Brown president: Affirmative action must
evolve 'as profile of bigotry changes'

The nation's affirmative action programs, which have been so successful in opening doors to disenfranchised populations, may be nearing a turning point in their evolution, said Ruth Simmons, president of Brown University, in a talk on campus.

Simmons came to Yale on April 9 as a guest of the Chubb Fellowship of Timothy Dwight College. Her visit was also part of the University's year-long celebration of the sesquicentennial of the birth of Edward Alexander Bouchet, the first African American to graduate from Yale College (in 1874) and the first in the nation to earn a Ph.D. (a doctorate in physics, also from Yale, in 1876).

Like Bouchet, who was the son of a "body servant" to a Yale student, Simmons came from a disadvantaged background: She was the 12th child in a family of sharecroppers in eastern Texas. Unlike Bouchet, whose research career was thwarted after graduation because of the rampant discrimination of the time, Simmons went on to enjoy a highly successful career in academia, rising through the ranks to become president of Smith College and now the first African American to head an Ivy League institution.

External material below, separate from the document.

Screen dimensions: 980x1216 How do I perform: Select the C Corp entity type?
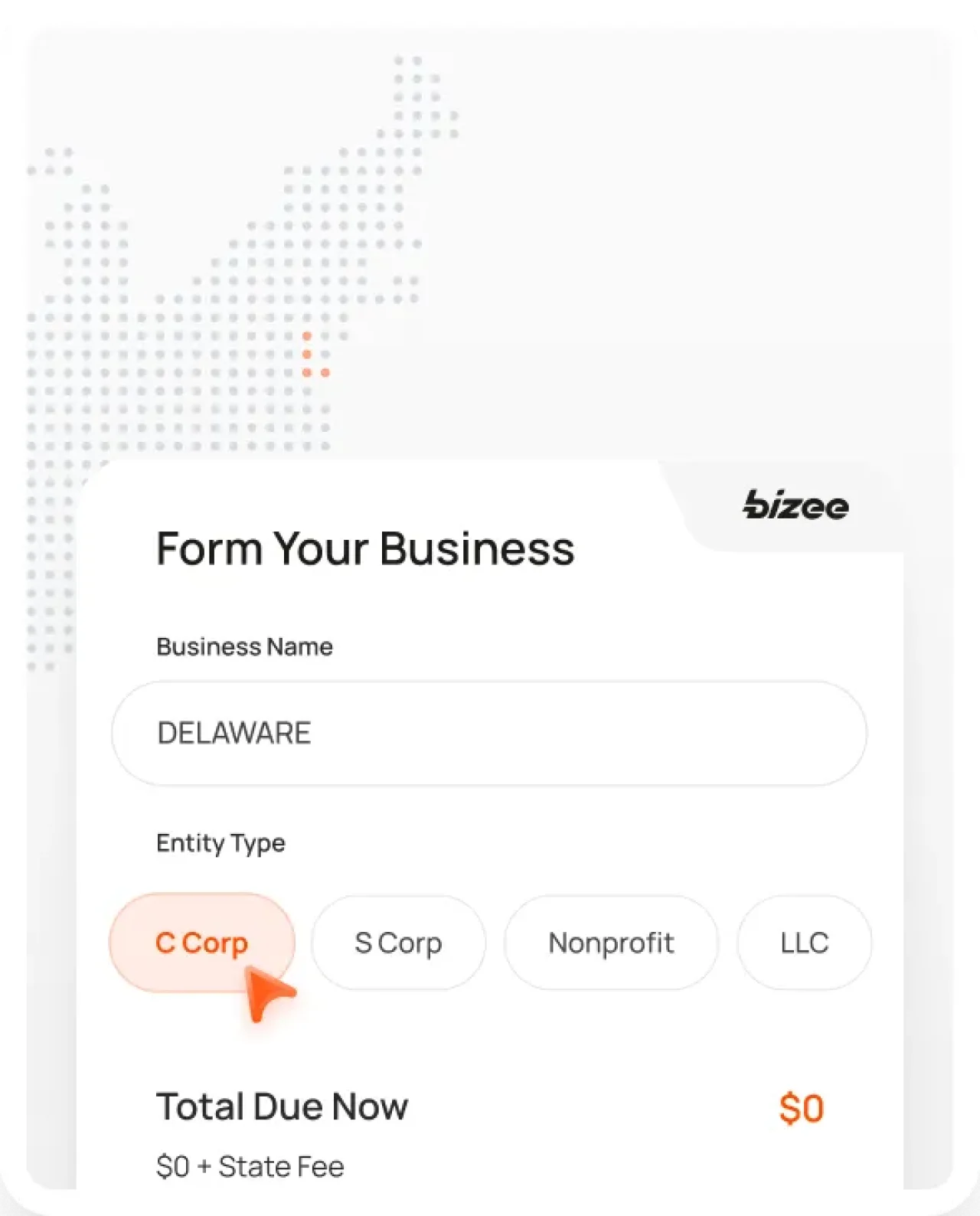click(201, 943)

Simmons told the audience that in her office at Brown is a portrait of the institution's first president, the Reverend James Manning, who chartered slave labor to build the university's first edifice.

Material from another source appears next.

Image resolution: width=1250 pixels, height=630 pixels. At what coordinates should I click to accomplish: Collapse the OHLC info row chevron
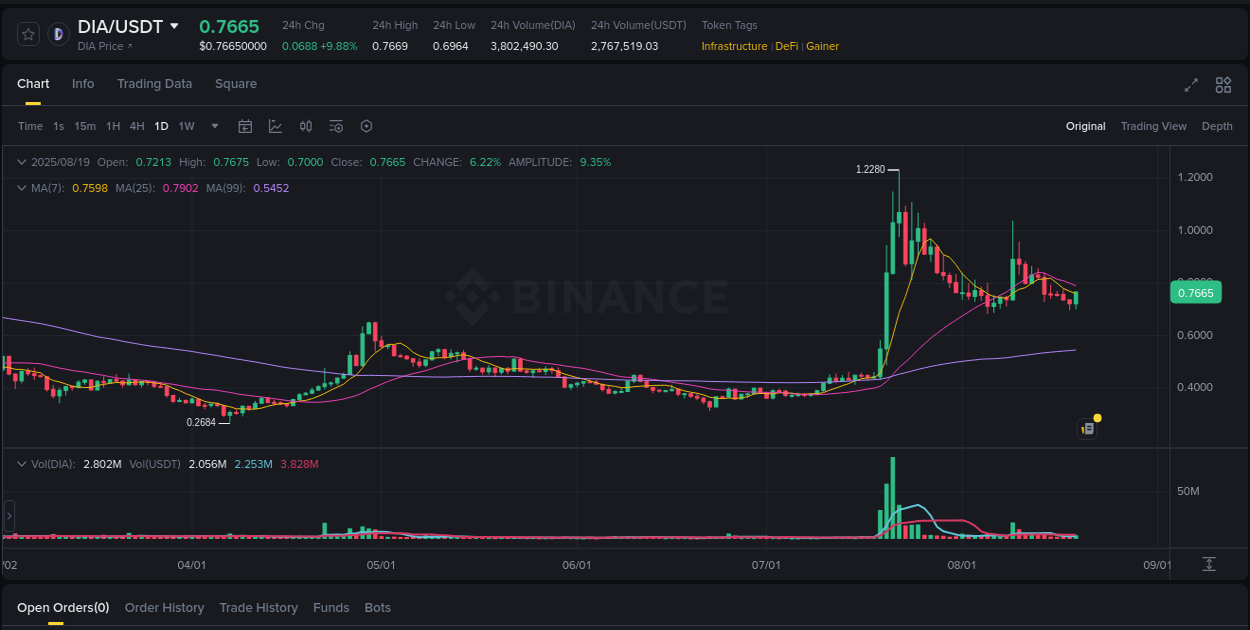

"As I sit beneath his gaze," Simmons said, "I am aware of the powerful irony of my presence as one of his successors. That irony, however biting, is an unremitting comfort to me. That Brown was assuredly not founded with me in mind is reassuring to me; that its benefactors did not anticipate the presence of women is wonderfully fulfilling; that they did not imagine the descendants of slaves studying at Brown or leading Brown is decisively empowering."

This "unexpected outcome," she noted, is evidence of "the sweeping changes of time, and the fact that human beings can accomplish much over the centuries."

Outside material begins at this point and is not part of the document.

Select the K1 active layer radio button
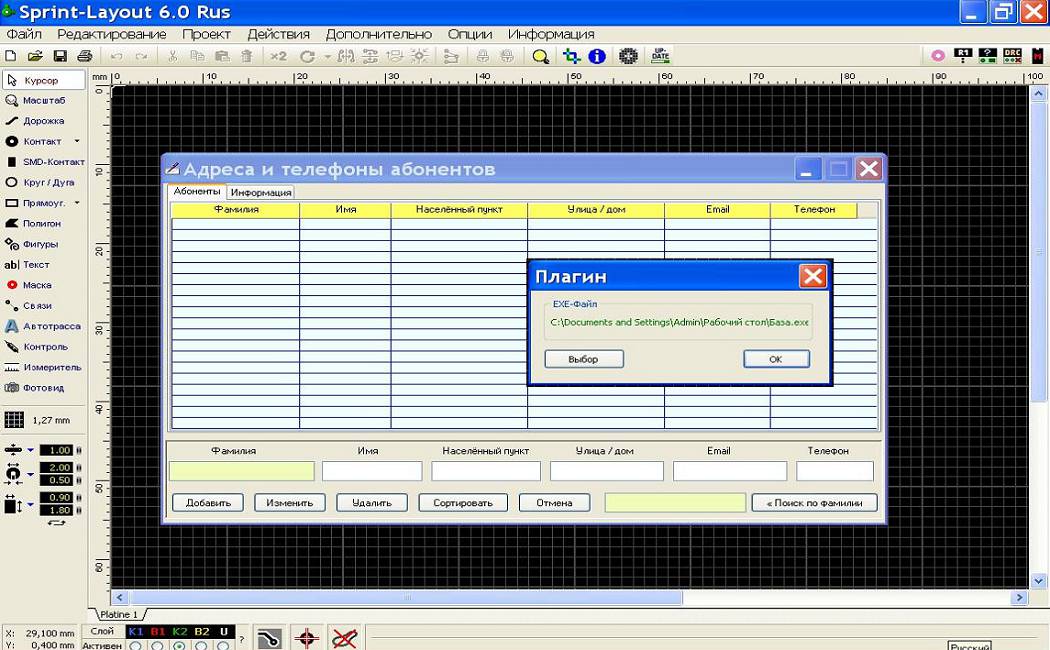136,645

The loss of Bouchet's potential scientific contributions, on the other hand, demonstrates "the devastating impact of Privilege denying access to deserving people," she said.

"It is this kind of juxtaposition of one life with an incongruent other, of one time with another, that perpetually places in relief American democracy at its most confusing, its most dynamic and its enduring best," contended Simmons. "Blame the framers of the Constitution, I suppose, for creating a theoretical framework for democracy that is broad and generous enough to support all human types, all eras, all stations in life -- the straightforward inviolable principle that all men are equal by virtue of birth."

That notion of human equality encompasses both equal rights and "such necessities of life as are needed in coming times to gain and benefit from that equality," said Simmons.

"When Brown was founded, no one would have thought of education as a basic human right," she noted. Yet in today's complex world "the extent of one's capacity to earn a living, participate in governance and have a fair quality of life can be said to depend substantially on access to education."

Nevertheless, she said, some still view education as "a good to be purchased by those who have the means, or a privilege to be protected for the select few who have the ability to utilize education for 'high purpose.'"

Simmons told the audience that she finds it "incredibly distressing" that instead of appreciating the breadth and diversity of educational opportunities available, there is a "surreal expectation among millions that they should be guaranteed a place in the school of their choice."

Referring to the Supreme Court case challenging whether the University of Michigan should use race as a factor in admissions, Simmons said, "The suggestion that all attributes other than past academic achievements should be eliminated from the college admission process is, I think, an extraordinary and arbitrary demand."

Changing times call for changing admissions standards, Simmons contended. In the colonial era, administrators at institutions like Brown chose students primarily on the basis of their religious devotion, she noted, but "today one would be hard pressed to find an institution even asking what one's religious affiliation is."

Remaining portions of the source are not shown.